Bitcoin verliert weiter an Wert und unterschreitet wichtige Unterstützungszonen. Allerdings deuten On-Chain-Analysen darauf hin, dass der Ausverkauf an seine Grenzen stoßen könnte und sich eine Erholung abzeichnet.
Der Bitcoin-Kurs ist in den letzten Tagen erheblich unter Druck geraten und nähert sich der 60.000-Dollar-Marke. Dieser Rückgang hat zu einer Zunahme von Angst und Verkaufsdruck am Markt geführt, wobei mehrere technische Unterstützungszonen durchbrochen wurden.
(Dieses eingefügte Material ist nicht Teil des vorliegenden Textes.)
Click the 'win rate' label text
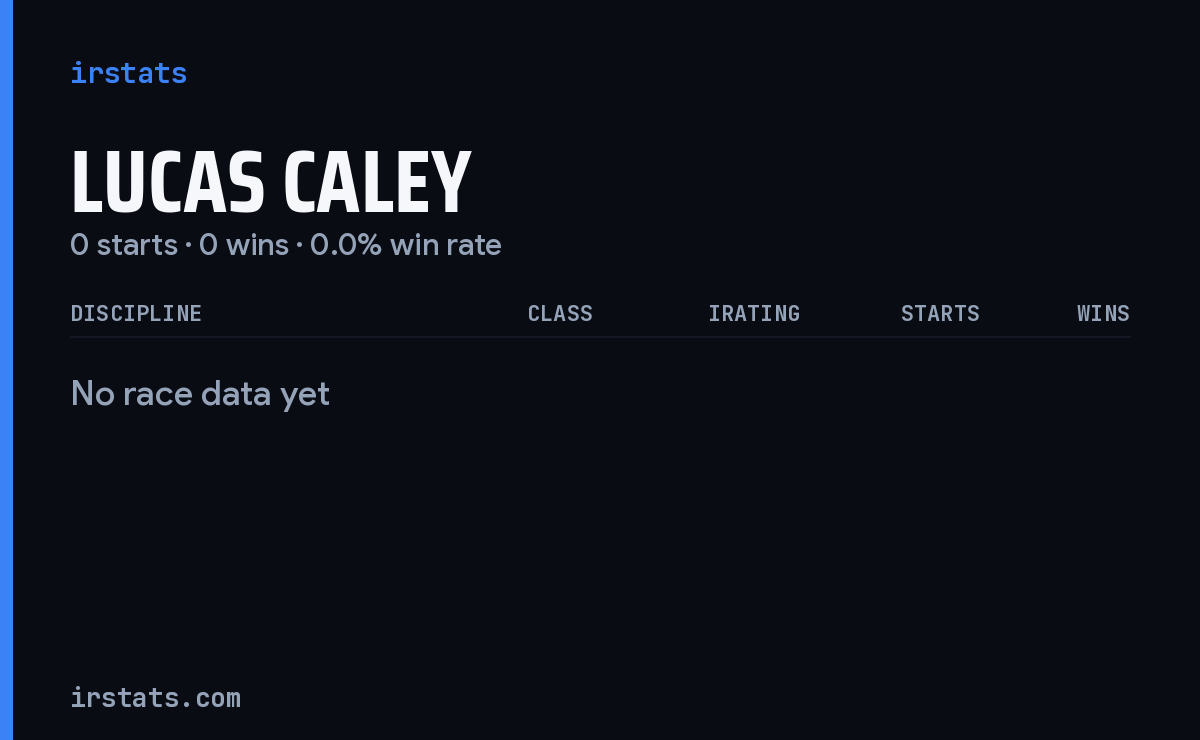 click(446, 244)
Sowohl kurzfristige Trader als auch langfristige Investoren sehen sich mit Verlusten konfrontiert, da die Kurse teilweise unter ihre Einstiegspreise gefallen sind.
Die aktuelle Marktlage wird durch erhöhtes FUD (Fear, Uncertainty, Doubt) geprägt, was zu verstärktem Liquidationsverkauf führt. Viele Marktbeobachter befürchten, dass sich dieser Negativtrend weiter fortsetzen könnte. Allerdings gibt es erste Signale, dass der Ausverkauf sein Ausmaß erreicht haben könnte.
On-Chain-Analysen liefern jedoch hoffnungsvolle Indikatoren: Metriken wie Netzwerkaktivität, Long-Term-Holder-Verhalten und Akkumulationsmuster deuten darauf hin, dass institutionelle und erfahrene Anleger in dieser schwachen Phase wieder Bitcoin kaufen. Diese Käufe könnten den Verkaufsdruck bald aufzehren und eine Stabilisierung oder sogar eine Erholung einleiten.